Rest time over and back to the road for more odd rock formations and more rock art. After visiting the wedding scene rock drawings, Tin Halega natural arch, Tan Loubbou arch and other rock formations with no name I started to wonder whether the sun was affecting me as I kept seeing Homer Simpson, elephant feet, birds’ beaks, etc.

The sun was setting and  Othman once again outdid himself by finding us a very nice, secluded camping spot surrounded by the jagged rocks. That evening Othman was clearly in an English-learning mood as we started an impromptu English/Arabic lesson.

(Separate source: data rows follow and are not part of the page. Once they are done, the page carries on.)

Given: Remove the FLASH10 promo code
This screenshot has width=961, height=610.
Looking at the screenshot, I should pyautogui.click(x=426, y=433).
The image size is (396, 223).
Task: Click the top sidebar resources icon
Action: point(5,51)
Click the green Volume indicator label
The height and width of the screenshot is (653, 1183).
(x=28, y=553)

The desert sands of the Sahara were our desk; the rocky plinths and the shimmering stars of the milky way the walls and roof to our classroom; and all the while Tinariwen’s mesmerizing desert blues played in the background.

Day 4: Return to Sebha and Tripoli

The next day we got up with another beautiful sunrise. On the way back to Sebha we passed the Adhad, the finger rock formation, to which Othman pointed and said what sounded like ‘dildo’! Abdulatti and I looked at each other and burst out laughing! Othman  laughed sheepishly and then said the word again which was actually
dedo (the Italian word for ‘finger’). After seven long hours we were back in Sebha and waiting to catch our flight to Tripoli.



First published in September 2010 on Travelling Tonito's Adventures in the Sahara.  Republished with permission in November 2010.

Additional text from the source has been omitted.